Work item: For the records below, output each line exactly as it appears, from the first through the line with "Go to Letzter Datensatz icon".

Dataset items
*** Begin section ***

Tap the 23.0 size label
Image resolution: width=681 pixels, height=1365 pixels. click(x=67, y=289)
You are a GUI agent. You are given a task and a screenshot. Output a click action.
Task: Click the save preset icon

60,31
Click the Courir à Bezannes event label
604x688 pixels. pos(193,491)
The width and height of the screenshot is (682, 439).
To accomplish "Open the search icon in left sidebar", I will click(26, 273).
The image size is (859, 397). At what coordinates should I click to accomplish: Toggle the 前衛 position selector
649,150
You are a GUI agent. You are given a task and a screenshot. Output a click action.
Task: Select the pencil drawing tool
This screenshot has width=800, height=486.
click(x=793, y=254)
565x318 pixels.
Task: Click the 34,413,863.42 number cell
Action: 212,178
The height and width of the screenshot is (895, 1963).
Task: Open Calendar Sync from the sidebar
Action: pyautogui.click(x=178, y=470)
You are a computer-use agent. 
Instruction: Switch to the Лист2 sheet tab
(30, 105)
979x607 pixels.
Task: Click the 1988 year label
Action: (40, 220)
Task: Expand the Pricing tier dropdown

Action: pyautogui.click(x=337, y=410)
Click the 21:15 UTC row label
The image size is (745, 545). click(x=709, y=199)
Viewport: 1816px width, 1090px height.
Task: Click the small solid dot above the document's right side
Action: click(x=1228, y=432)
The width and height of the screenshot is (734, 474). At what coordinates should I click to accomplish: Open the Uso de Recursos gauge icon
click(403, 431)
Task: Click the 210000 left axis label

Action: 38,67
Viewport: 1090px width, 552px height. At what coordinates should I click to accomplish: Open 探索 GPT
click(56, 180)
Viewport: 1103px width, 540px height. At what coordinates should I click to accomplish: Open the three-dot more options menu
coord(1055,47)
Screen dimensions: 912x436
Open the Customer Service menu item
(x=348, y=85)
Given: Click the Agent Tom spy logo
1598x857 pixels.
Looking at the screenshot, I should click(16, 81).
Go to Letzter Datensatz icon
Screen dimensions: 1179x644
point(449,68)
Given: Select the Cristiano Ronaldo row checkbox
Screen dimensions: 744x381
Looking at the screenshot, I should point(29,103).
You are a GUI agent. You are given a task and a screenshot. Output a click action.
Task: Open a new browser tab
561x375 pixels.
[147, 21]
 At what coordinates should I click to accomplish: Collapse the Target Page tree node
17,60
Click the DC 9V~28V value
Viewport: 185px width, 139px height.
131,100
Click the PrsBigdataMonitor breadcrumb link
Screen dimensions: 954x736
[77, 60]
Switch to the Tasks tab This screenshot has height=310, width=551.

*** End section ***

Response for this exercise:
Tap the 23.0 size label
Image resolution: width=681 pixels, height=1365 pixels. click(x=67, y=289)
You are a GUI agent. You are given a task and a screenshot. Output a click action.
Task: Click the save preset icon

60,31
Click the Courir à Bezannes event label
604x688 pixels. pos(193,491)
The width and height of the screenshot is (682, 439).
To accomplish "Open the search icon in left sidebar", I will click(26, 273).
The image size is (859, 397). At what coordinates should I click to accomplish: Toggle the 前衛 position selector
649,150
You are a GUI agent. You are given a task and a screenshot. Output a click action.
Task: Select the pencil drawing tool
This screenshot has width=800, height=486.
click(x=793, y=254)
565x318 pixels.
Task: Click the 34,413,863.42 number cell
Action: 212,178
The height and width of the screenshot is (895, 1963).
Task: Open Calendar Sync from the sidebar
Action: pyautogui.click(x=178, y=470)
You are a computer-use agent. 
Instruction: Switch to the Лист2 sheet tab
(30, 105)
979x607 pixels.
Task: Click the 1988 year label
Action: (40, 220)
Task: Expand the Pricing tier dropdown

Action: pyautogui.click(x=337, y=410)
Click the 21:15 UTC row label
The image size is (745, 545). click(x=709, y=199)
Viewport: 1816px width, 1090px height.
Task: Click the small solid dot above the document's right side
Action: click(x=1228, y=432)
The width and height of the screenshot is (734, 474). At what coordinates should I click to accomplish: Open the Uso de Recursos gauge icon
click(403, 431)
Task: Click the 210000 left axis label

Action: 38,67
Viewport: 1090px width, 552px height. At what coordinates should I click to accomplish: Open 探索 GPT
click(56, 180)
Viewport: 1103px width, 540px height. At what coordinates should I click to accomplish: Open the three-dot more options menu
coord(1055,47)
Screen dimensions: 912x436
Open the Customer Service menu item
(x=348, y=85)
Given: Click the Agent Tom spy logo
1598x857 pixels.
Looking at the screenshot, I should click(16, 81).
Go to Letzter Datensatz icon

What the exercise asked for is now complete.